Establishing a Product Organization Structure
One of the essential areas of responsibility for product leaders is setting up the organizational structure of the product development department. For an overview, read my high-level article on product leadership responsibilities, or continue reading for a deep dive on org design.
Creating digital products is a complex undertaking. Any non-trivial digital product requires multiple people with different skill sets to cooperate in the discovery, design, development, operation, and distribution of the product. This cooperation needs some degree of formalization in the form of an organizational structure and processes. Org structure determines the “who” (who works together with whom), and processes determine the “how” (what are the steps to take in the work). In addition to these formal aspects, informal aspects like culture of course also play an important role, but in this article I will focus on the formal aspect org structure specifically. I am planning future articles on processes and culture.
In general, the larger an organization, the more formal structure is required. A startup of five people can still get away with very little formal structure. Everyone can still talk to everyone, coordination is relatively cheap. Chances are that even at this size, there will be some formalization, though — likely one of the five has the job title “CEO” and the others, well, don’t.

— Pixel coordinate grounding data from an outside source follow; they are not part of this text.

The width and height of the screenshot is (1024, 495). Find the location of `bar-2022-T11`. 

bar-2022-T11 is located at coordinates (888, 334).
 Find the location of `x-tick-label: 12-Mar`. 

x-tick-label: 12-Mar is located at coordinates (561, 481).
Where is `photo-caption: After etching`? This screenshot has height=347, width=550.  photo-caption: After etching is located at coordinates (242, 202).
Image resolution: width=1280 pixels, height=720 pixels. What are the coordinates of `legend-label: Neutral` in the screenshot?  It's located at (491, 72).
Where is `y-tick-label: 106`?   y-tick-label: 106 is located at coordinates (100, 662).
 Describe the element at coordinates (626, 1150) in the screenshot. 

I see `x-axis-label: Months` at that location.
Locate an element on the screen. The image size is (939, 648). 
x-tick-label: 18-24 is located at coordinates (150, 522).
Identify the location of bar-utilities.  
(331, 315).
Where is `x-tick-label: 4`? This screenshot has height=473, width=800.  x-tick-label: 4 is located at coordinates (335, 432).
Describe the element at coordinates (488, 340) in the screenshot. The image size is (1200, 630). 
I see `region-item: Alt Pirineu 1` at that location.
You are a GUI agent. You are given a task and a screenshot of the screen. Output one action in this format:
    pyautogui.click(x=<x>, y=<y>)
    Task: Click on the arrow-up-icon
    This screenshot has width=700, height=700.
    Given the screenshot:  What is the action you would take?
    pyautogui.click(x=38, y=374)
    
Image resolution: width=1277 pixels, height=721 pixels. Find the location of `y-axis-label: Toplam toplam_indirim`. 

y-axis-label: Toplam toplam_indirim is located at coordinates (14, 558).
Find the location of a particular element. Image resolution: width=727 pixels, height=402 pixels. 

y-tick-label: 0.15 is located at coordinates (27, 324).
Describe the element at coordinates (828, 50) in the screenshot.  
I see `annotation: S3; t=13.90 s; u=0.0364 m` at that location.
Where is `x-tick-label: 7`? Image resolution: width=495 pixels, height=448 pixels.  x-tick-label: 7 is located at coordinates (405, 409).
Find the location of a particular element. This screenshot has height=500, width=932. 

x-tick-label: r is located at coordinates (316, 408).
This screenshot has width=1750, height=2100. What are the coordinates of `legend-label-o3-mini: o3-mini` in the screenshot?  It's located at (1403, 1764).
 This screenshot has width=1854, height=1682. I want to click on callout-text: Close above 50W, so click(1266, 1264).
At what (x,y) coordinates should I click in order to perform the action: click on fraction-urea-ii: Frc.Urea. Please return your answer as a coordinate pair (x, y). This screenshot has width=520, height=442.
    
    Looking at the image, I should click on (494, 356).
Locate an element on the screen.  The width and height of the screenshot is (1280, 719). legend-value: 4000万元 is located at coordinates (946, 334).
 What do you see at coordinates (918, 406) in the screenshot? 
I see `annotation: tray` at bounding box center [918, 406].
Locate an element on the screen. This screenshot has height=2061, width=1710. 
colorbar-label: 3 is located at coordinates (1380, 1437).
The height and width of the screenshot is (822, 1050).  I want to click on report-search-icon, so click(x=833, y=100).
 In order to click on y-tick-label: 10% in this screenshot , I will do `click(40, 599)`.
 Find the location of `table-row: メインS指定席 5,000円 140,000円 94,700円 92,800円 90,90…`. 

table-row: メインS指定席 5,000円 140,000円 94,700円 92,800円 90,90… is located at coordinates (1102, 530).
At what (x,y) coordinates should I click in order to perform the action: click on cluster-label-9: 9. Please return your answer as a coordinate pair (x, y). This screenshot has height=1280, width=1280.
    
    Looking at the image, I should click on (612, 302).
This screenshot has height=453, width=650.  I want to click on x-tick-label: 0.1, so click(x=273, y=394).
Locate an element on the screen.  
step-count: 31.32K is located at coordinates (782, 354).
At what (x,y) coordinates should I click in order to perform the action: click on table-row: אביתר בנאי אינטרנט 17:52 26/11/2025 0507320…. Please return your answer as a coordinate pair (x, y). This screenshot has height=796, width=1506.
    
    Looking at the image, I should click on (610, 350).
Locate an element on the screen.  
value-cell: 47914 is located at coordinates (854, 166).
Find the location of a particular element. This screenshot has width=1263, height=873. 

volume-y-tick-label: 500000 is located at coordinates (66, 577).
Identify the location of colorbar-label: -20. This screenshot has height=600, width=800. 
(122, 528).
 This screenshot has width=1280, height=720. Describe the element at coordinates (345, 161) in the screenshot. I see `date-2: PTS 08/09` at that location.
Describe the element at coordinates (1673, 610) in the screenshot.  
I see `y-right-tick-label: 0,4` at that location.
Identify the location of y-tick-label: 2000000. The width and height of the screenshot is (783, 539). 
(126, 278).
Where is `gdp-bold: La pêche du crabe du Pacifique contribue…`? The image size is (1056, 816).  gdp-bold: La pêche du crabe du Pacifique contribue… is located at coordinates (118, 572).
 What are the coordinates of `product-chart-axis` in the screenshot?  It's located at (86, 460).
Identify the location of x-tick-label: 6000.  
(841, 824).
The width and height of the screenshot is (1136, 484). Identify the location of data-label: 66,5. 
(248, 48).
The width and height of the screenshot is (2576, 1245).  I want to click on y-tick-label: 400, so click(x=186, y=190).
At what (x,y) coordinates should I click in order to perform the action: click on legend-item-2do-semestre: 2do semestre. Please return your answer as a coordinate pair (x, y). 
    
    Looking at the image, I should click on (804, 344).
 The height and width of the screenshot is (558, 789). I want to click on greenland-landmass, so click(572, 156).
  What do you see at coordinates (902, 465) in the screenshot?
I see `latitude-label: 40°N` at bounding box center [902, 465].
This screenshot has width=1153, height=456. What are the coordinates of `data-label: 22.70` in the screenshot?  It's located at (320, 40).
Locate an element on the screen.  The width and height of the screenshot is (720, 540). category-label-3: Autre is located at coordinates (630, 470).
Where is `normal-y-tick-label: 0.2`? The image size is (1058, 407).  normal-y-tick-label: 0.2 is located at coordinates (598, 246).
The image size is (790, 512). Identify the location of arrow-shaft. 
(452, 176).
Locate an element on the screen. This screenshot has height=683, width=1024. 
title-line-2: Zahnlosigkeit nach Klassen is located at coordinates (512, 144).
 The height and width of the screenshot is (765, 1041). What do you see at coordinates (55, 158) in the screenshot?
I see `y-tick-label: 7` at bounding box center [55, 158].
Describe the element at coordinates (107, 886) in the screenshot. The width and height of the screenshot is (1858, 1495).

It’s easy to see why larger organizations need formalized substructures. The number of one-to-one relationships grows with the square of the number of people. In a five-person team, there are 10 one-to-one relationships. In a ten-person team, the number is already 45. For a 20-person team, we’re looking at 190 relationships, and for a 100-person team, a whopping 4950. Another way to think about this: in a 100-person company, hiring someone new means they have potential relationships with each of the existing 100 people. Clearly, we need substructures for larger teams, or people will be so busy just managing their various relationships and interfaces with other people that they won’t get any work done.